New Zealand's best cricket ground?
It's one of those questions where it's all down to personal choice.
If you're a Wellingtonian, there's a simple answer.
The Basin Reserve is not New Zealand's oldest test venue.
The first test was played at Christchurch's Lancaster Park in January 1930, a loss to England.
The Basin hosted the second international a week later and produced the first test draw, also against the Mother Country, a match notable for a 276-run first-wicket stand, and centuries each, for Stewie Dempster and Jack Mills.
What New Zealand wouldn't give for even half that at the top of their order right now.
But that's digressing.
The Basin was a picture yesterday - a pristine outfield and a cloudless sky, on one of those days where it's easy to agree with the local view that the capital is indeed a slice of heaven.
But is the ground New Zealand's most successful in winning test terms?
New Zealand have won 43 tests out of 178 played on home turf.
At the Basin the test record is 14 wins out of 51 tests, or 27.45 per cent.
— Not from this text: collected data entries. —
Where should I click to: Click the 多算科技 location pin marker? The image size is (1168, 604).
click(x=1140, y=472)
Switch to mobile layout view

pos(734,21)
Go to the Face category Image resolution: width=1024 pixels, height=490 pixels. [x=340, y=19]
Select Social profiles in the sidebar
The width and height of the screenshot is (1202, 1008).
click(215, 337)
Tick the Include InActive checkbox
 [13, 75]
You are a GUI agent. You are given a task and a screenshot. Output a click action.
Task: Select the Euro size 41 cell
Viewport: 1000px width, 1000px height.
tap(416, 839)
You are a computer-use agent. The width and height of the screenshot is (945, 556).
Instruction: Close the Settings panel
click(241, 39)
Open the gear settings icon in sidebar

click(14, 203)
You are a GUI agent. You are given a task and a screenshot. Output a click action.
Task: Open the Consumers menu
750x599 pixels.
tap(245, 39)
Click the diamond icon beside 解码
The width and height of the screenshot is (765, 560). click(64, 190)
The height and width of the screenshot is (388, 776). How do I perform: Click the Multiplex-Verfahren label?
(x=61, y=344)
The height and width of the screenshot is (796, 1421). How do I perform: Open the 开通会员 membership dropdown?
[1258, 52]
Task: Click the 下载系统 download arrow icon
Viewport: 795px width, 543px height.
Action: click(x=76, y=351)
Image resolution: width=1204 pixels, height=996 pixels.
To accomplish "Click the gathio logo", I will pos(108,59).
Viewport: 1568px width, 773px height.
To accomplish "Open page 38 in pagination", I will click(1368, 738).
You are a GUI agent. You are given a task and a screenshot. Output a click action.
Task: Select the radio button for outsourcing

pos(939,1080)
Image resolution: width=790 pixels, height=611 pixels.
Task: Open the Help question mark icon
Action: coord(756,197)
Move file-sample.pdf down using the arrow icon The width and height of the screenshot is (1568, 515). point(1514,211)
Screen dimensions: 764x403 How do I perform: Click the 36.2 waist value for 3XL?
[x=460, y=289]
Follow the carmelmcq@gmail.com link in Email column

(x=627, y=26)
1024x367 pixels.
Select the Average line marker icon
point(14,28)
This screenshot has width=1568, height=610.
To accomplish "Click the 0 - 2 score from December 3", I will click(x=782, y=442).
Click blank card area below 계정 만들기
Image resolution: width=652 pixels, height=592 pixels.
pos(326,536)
That makes it the top place purely in terms of the number of victories.
How do those numbers compare with the other five cities to have hosted tests?
There have been nine wins from 47 tests at Eden Park, which hasn't hosted a test since March 2006. That gives it a 19.15 per cent record.
Christchurch sits at 20 per cent, with eight wins out of 40; Carisbrook and University Oval combined have shared five wins from 13 tests in Dunedin, or 38.46 per cent; while McLean Park in Napier has yet to break its duck from nine tests, two of which have been lost.
Which leaves Hamilton's Seddon Park top of the pile with seven wins from 18 tests, or 38.89 per cent.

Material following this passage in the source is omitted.